Кристин говорит, что все дело в женщинах. Жену надо слушать, я и слушаю. Она так красиво и немного наивно рассуждает: разве кто-то назвал Россию родиной искренности, оазисом нового, заповедником творчества? Нет! Только империей зла! Все англоязычные таскают отсюда невест и присваивают себе наработанное веками «сложное время», искривленное пространство, детскую философию и невероятную интуицию. Я удивлялся. У Кристин вообще не было оснований любить Россию, они с матерью уехали по нужде… Вернулась она по любви ко мне, я надеюсь, что так, и теперь это опять ее Родина, дом и место обустройства души. Наши военные, конечно, не понимали, как воевать за этого красавца Аполлона и надо ли вообще. Я находил слова объяснить курсантам, что если человека называть все время свиньей, он захрюкает, ну и остальные простые примеры. Не знаю, нужно ли им это было. А про женщин мы вообще с ними не говорили.
Когда я женился, я понял, что наша единственная армия сегодня – это женский батальон, тайный, рассредоточенный. Если мы не можем вести «войну Аполлона», значит, нам предстоит выйти на другой уровень и будет у нас другая война, другая экономика этой войны и финансы, другая демография и идеология, и мир, конечно, будет наш. Там будет наше русское «нельзя». Нельзя мешать людям искать иное, любить иных. Нельзя убивать будущее. Нельзя ходить по клеточкам с квадратными ведрами на головах.
- Нельзя так строить государство и общество, чтобы процессы выгоды и прогресса приводили к оболваниванию или убийству детей, – говорит Кристин.
Женщинам придется отдать многое. Потому что компромисс, как учил меня отец и петрозаводская школа Альтова, – хуже любой из альтернатив.
Компромисс хуже любой из альтернатив, но и применить ТРИЗовский подход к военному строительству трудно, поскольку, с одной стороны, обороноспособность является «рамкой» существования национальных государств, а, с другой стороны, начинать войну только потому, что «мы же так хорошо вложились в военные программы», не принято.
В любом случае задачей подготовки к войне в современных условиях занимается гражданская власть: президент, парламент, военный и морской министры. Армейское руководство может только лоббировать свои интересы – в предположении, что оно их понимает.
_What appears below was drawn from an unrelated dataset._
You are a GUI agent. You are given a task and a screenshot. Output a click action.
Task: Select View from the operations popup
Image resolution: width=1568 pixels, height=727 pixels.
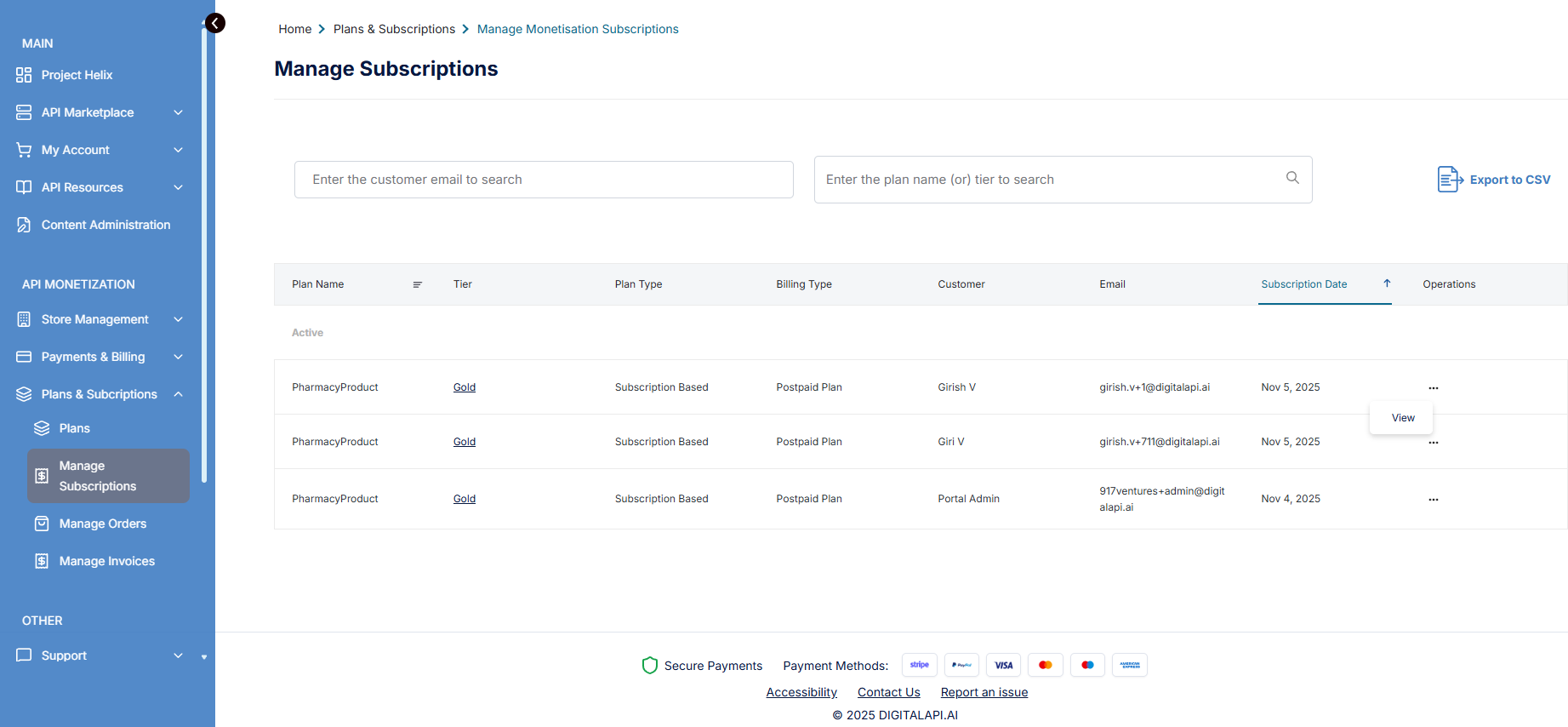1402,418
Здесь важно понимать следующее: ни одна армия мира, не исключая Римской империи времен расцвета и современных Соединенных Штатов Америки, не может быть готова сразу ко всем войнам со всеми возможными противниками. Потому что ракетно-ядерная война с СССР или Китаем – это одно, полицейская операция на Гренаде – другое, коалиционная агрессия против Ирака – третье, а, например, геоэкономический конфликт с Венесуэлой – четвертое. Потому что даже лучшие в мире ЗРК бесполезны в Чечне, как и ракетные ядерные подводные лодки, как и истребители завоевания господства в воздухе, а высокомобильные и безумно дорогие «корпуса быстрого реагирования» в длительной позиционной войне классического индустриального типа не имеют никаких преимуществ перед дешевым мобилизованным пушечным мясом. Потому что танки не защищают от агрессии в пространстве культурных кодов, а рок-группы – плохие противники организованному террору.
Первое, что должно сделать политическое руководство страны, – это объяснить военному министерству, адмиралам и маршалам, кто является «вероятным противником» и какой мыслится предстоящая война. Это, конечно, не означает, что все остальные потенциальные угрозы можно полностью игнорировать, но стратегический принцип неравномерности никто не отменял, и «другим войнам» нужно уделять внимание «по остаточному принципу».
Российская военная реформа буксует не только из-за некомпетентности, коррупции и других традиционных для нашей страны субъективных причин, но и прежде всего потому, что «главный противник» не определен, предстоящая война не сценирована и войскам предлагается готовиться к «войне вообще».